**DEMANDE ÉCRITE 1:**
Répondez à ces questions d'après l'extrait sur Patrick Senécal :
(a) De quelle ville est Patrick Senécal ?
(b) Quelle maison d'édition publie « Le vide » à Paris ?
(c) Quel vêtement porte Patrick Senécal dans son portrait ?
**DEMANDE ÉCRITE 2:** Prolongez l'extrait sur Patrick Senécal à partir de sa dernière phrase.

**EXTRAIT SOURCE:**
——
Rencontre. Star du polar, le quadra de Montréal est enfin traduit en France. «Le vide» plonge avec férocité dans les dérives de la téléréalité.

Au Québec, Patrick Senécal est une star. Dans la rue, dans le métro, on l’arrête mille fois pour des selfies ou des embrassades. Dans les librairies ou les festivals du livre, les lecteurs n’hésitent pas à attendre plusieurs heures pour avoir leur dédicace et leur minute de conversation. Cette semaine, les Editions Fleuve à Paris publient Le vide, le roman qui lui a permis de devenir une star, et, demain, gageons que c’est à Paris et à Genève qu’il en sera aussi une.

Gouailleur, charmeur, faux airs de flic baroudeur en manteau de cuir, vraie bouille de bon vivant, hyperactif masquant ses angoisses sous une bonhomie chaleureuse, Patrick Senécal est un cas passionnant de l’univers francophone du polar contemporain, véritable maître de l’exploration de nos pulsions plus ou moins cachées, cauchemars et fantasmes puissants qui nous motivent ou nous détruisent.
——
**DONNÉES FOURNIES:**
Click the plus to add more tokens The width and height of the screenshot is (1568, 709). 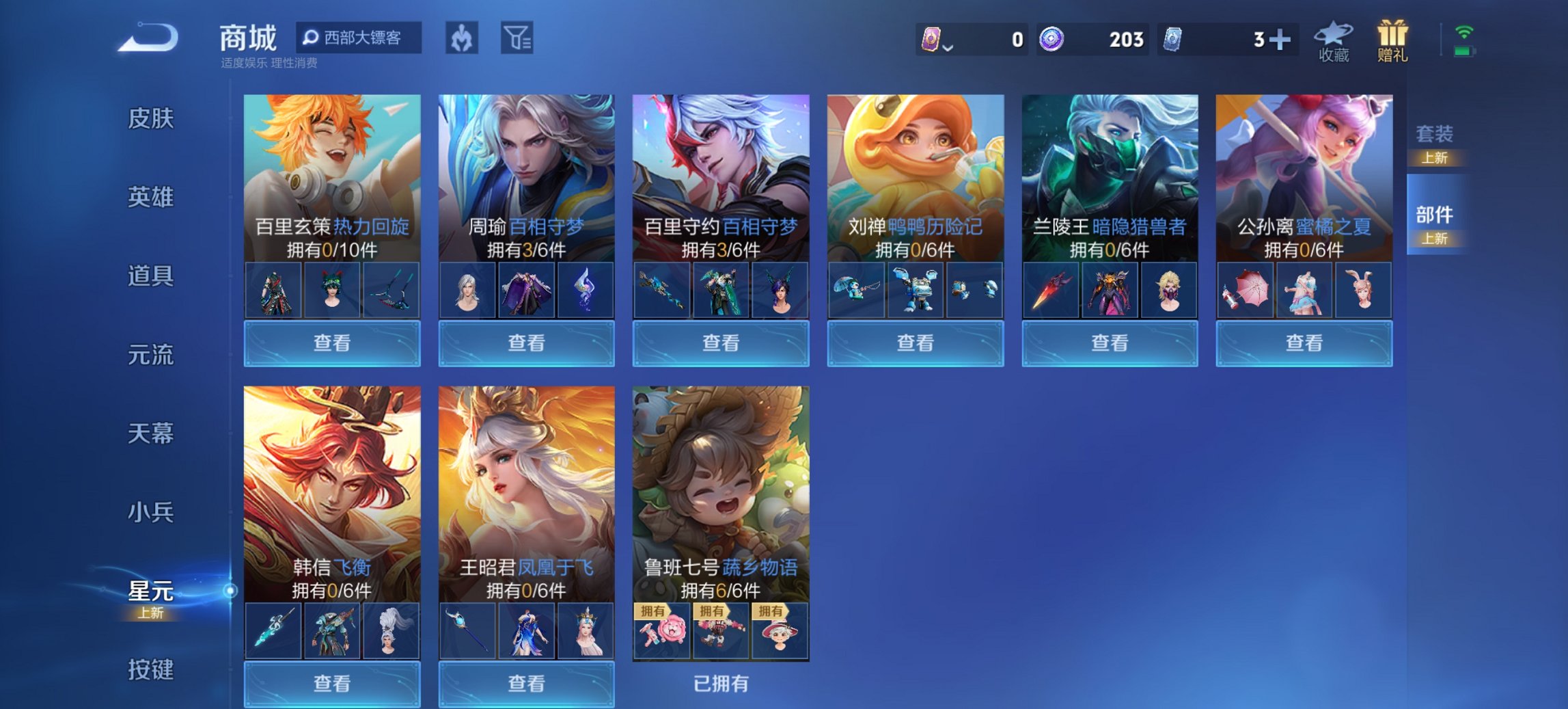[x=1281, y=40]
——
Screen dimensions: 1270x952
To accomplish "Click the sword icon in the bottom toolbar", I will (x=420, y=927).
——
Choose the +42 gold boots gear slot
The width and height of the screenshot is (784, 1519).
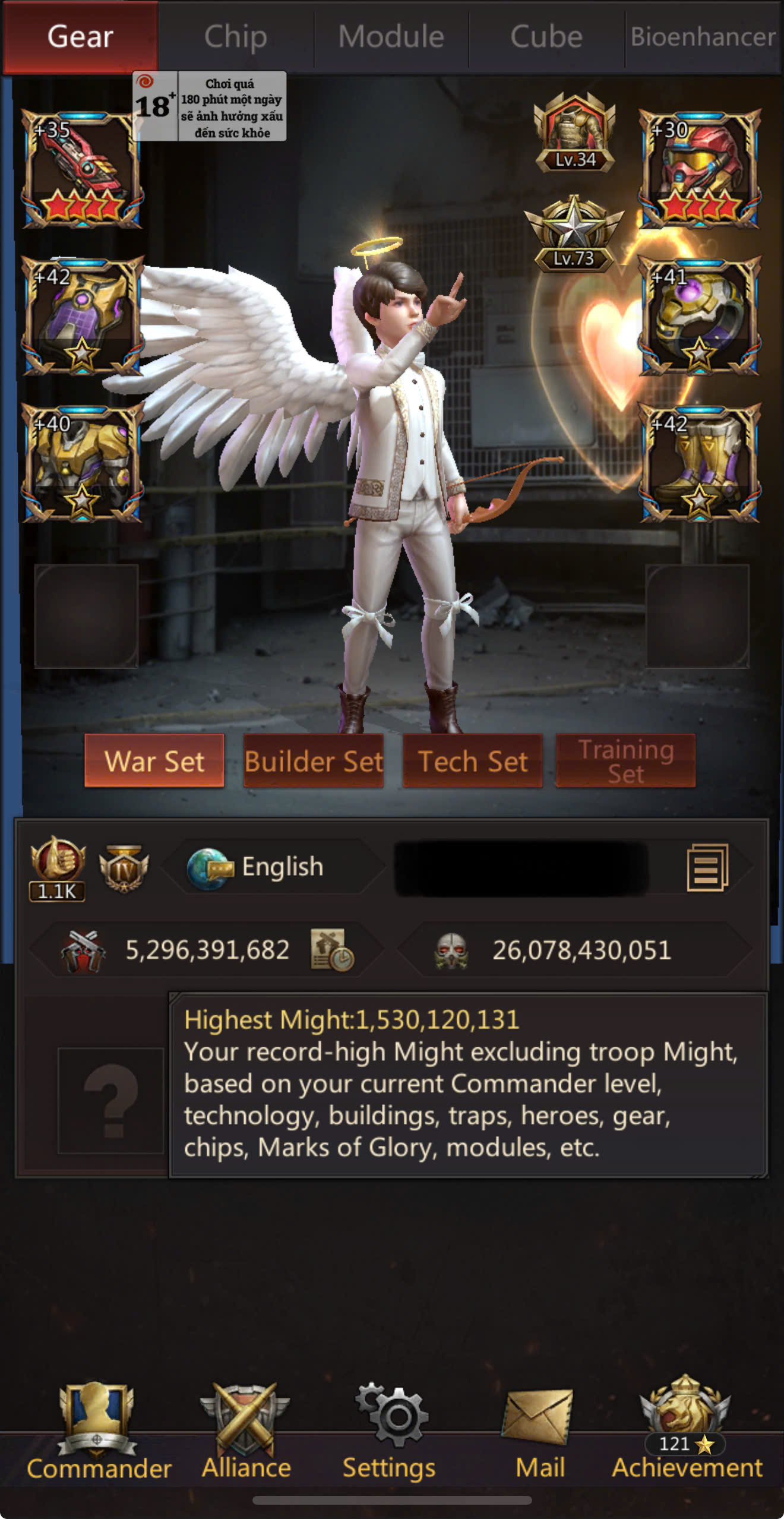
——
**RÉPONSE 1:**
(a) Montréal.
(b) Les Editions Fleuve.
(c) Un manteau de cuir.

**RÉPONSE 2:**
Depuis la parution de son premier roman, 5150, rue des Ormes, en 1994, il fait le bonheur et la fortune des Editions Alire, spécialistes en fantastique et autres littératures de genre. Prolifique, Senécal donne autant dans le thriller que dans le fantastique ou le roman gore, passant avec aisance et gourmandise d’un détournement d’Alice au pays des merveilles, intitulé Aliss, qui fait vivre à une ado toutes sortes d’expériences initiatrices, à Malphas, une tétralogie loufoque qui détourne le quotidien d’un collège de Montréal avec un humour trash inégalable, abordant sans vergogne la satire sociale et politique. Mais c’est sa veine thriller qui lui assure sa popularité, et ses titres comme Le vide, Les sept jours du talion ou Sur le seuil, d’ailleurs adapté au cinéma.
Son public est du coup à l’image de sa production, mêlant les adolescents, pour qui Aliss est un livre culte, aux mâles amateurs de polars efficaces et aux lectrices sensibles à la dimension romanesque et sensuelle de ses livres autant qu’au charisme de l’auteur.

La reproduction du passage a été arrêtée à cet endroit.